Delen via


Logboekstreams weergeven in Azure Container Apps

Tijdens het ontwikkelen en oplossen van problemen met uw container-app is het essentieel om de logboeken voor uw container-app in realtime te bekijken. Met Azure Container Apps kunt u het volgende streamen:

  • systeemlogboeken uit de Container Apps-omgeving en uw container-app.
  • containerconsolelogboeken van uw container-app.

Logboekstreams zijn toegankelijk via Azure Portal of de Azure CLI.

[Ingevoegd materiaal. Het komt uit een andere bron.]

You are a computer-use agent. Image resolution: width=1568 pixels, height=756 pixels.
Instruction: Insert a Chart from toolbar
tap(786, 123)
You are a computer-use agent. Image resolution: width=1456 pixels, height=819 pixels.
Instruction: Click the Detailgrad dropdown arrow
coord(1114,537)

Logboekstreams weergeven via Azure Portal

U kunt systeemlogboeken en consolelogboeken weergeven in Azure Portal. Systeemlogboeken worden gegenereerd door de runtime van de container-app. Consolelogboeken worden gegenereerd door uw container-app.

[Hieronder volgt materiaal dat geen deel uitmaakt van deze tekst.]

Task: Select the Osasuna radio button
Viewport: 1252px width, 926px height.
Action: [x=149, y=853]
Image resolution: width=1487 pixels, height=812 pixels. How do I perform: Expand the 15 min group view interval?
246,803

Logboekstroom van het omgevingssysteem

Als u problemen in uw container-app-omgeving wilt oplossen, kunt u de systeemlogboekstream bekijken vanaf uw omgevingspagina. De logboekstream bevat de systeemlogboeken voor de Container Apps-service en de apps die actief worden uitgevoerd in de omgeving:

  1. Ga naar uw omgeving in Azure Portal.

  2. Selecteer Logboekstream onder de sectie Bewaking in het zijbalkmenu.

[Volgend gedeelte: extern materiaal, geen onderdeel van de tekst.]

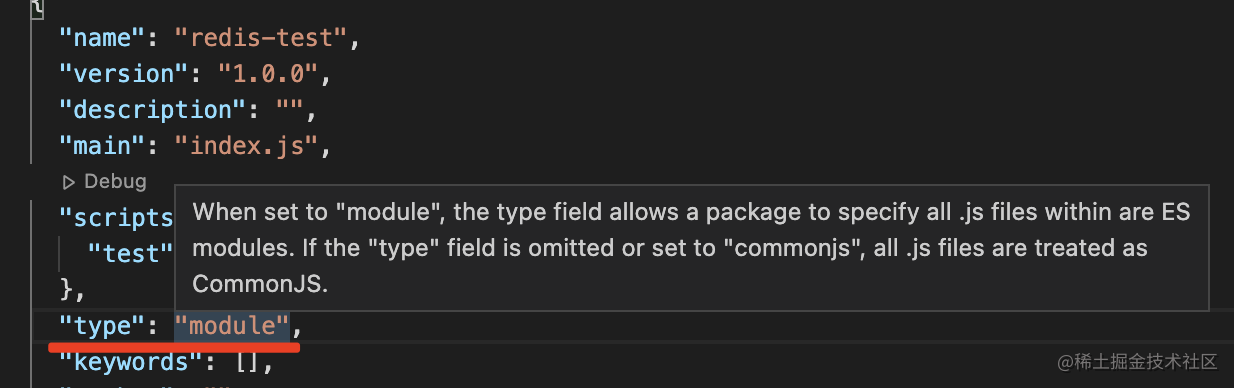Select the highlighted "module" value
This screenshot has width=1234, height=388.
[232, 325]
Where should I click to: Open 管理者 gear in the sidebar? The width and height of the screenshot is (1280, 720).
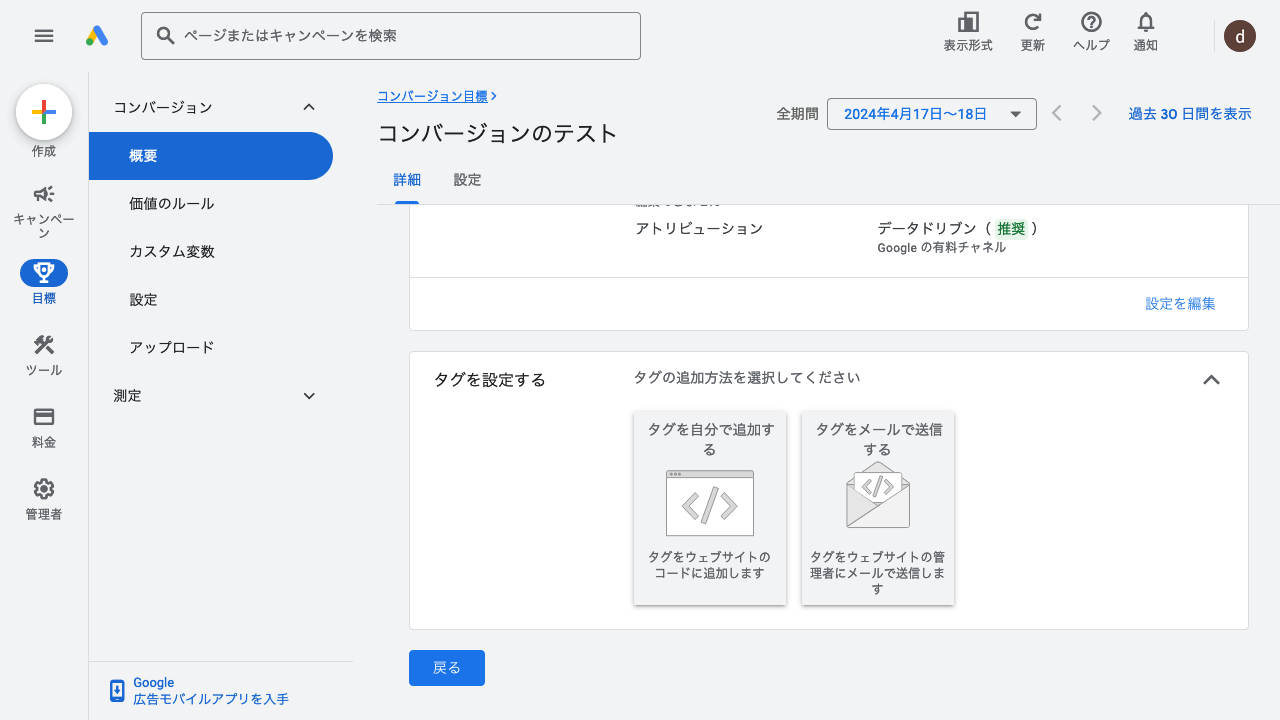(x=44, y=499)
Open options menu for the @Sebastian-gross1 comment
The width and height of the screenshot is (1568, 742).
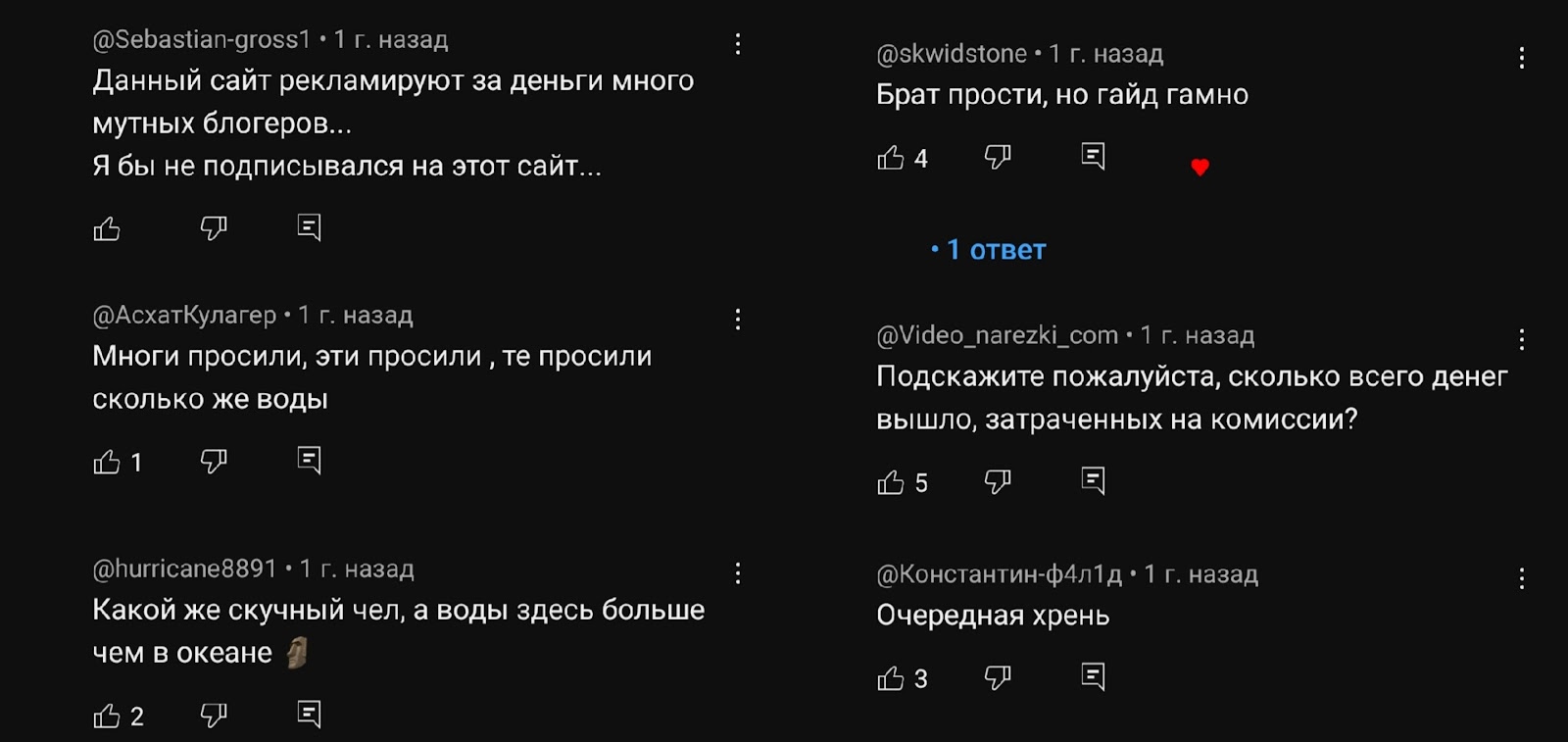click(x=738, y=44)
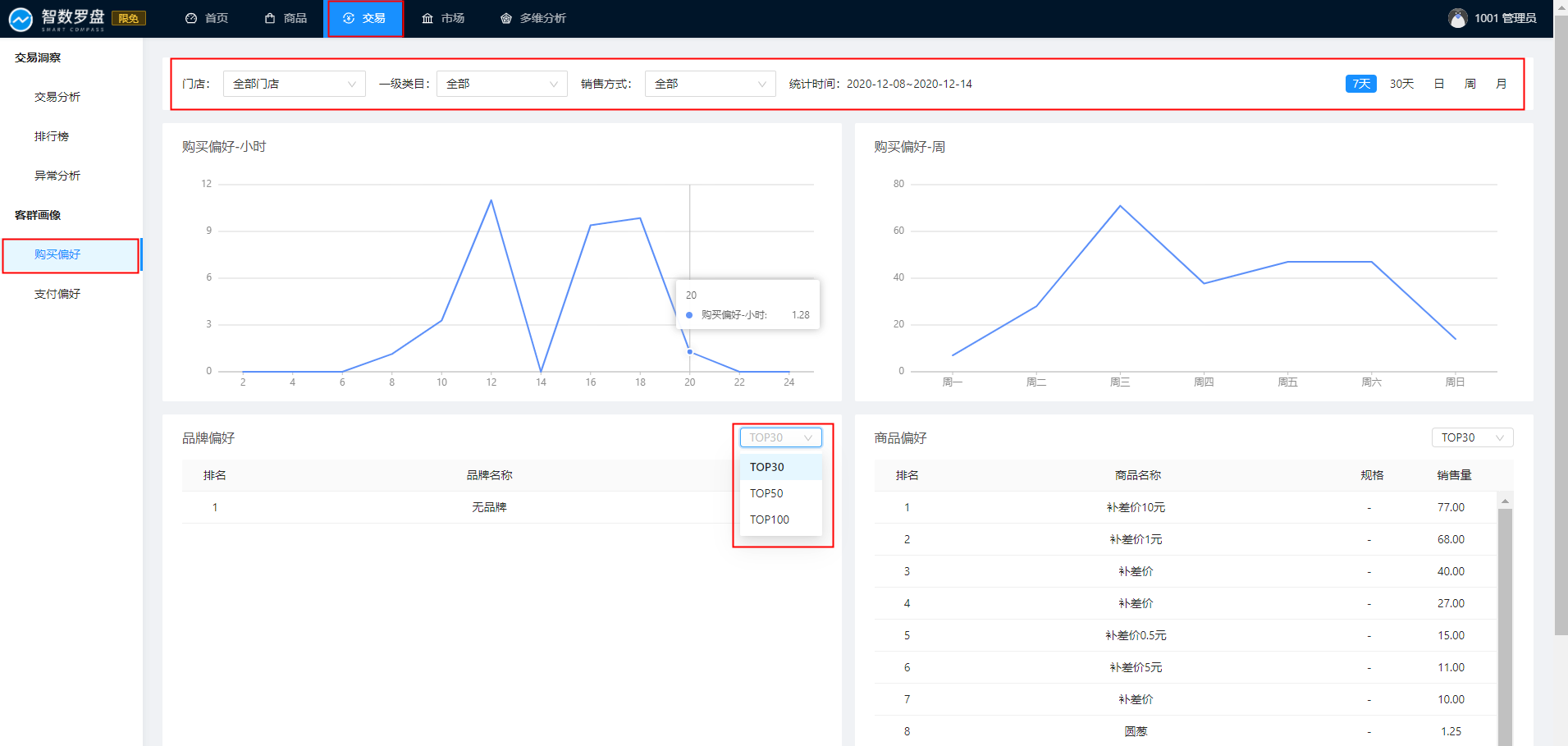Open the 商品偏好 TOP30 dropdown

[x=1472, y=437]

    Schermopname van de pagina logboekstream van het Container Apps-omgevingssysteem.

Logboekstream container-app

U kunt een logboekstream van de systeem- of consolelogboeken van uw container-app bekijken vanaf de pagina container-app.

  1. Ga naar uw container-app in Azure Portal.

  2. Selecteer Logboekstream onder de sectie Bewaking in het zijbalkmenu.

  3. Als u de consolelogboekstream wilt weergeven, selecteert u Console.

    1. Als u meerdere revisies, replica's of containers hebt, kunt u kiezen in de vervolgkeuzelijsten om een container te kiezen. Als uw app slechts één container heeft, kunt u deze stap overslaan.

    Schermopname van de logboekstream van de Container Apps-console vanaf de app-pagina.

  4. Als u de systeemlogboekstroom wilt weergeven, selecteert u Systeem. In de systeemlogboekstroom worden de systeemlogboeken weergegeven voor alle actieve containers in uw container-app.

    Schermopname van de logboekstream van het Container Apps-systeem vanaf de app-pagina.

Logboekstreams weergeven via de Azure CLI

U kunt de logboekstreams van uw container-app bekijken vanuit de Azure CLI met de az containerapp logs show opdracht of de logboekstream van het omgevingssysteem van uw container-app met de az containerapp env logs show opdracht.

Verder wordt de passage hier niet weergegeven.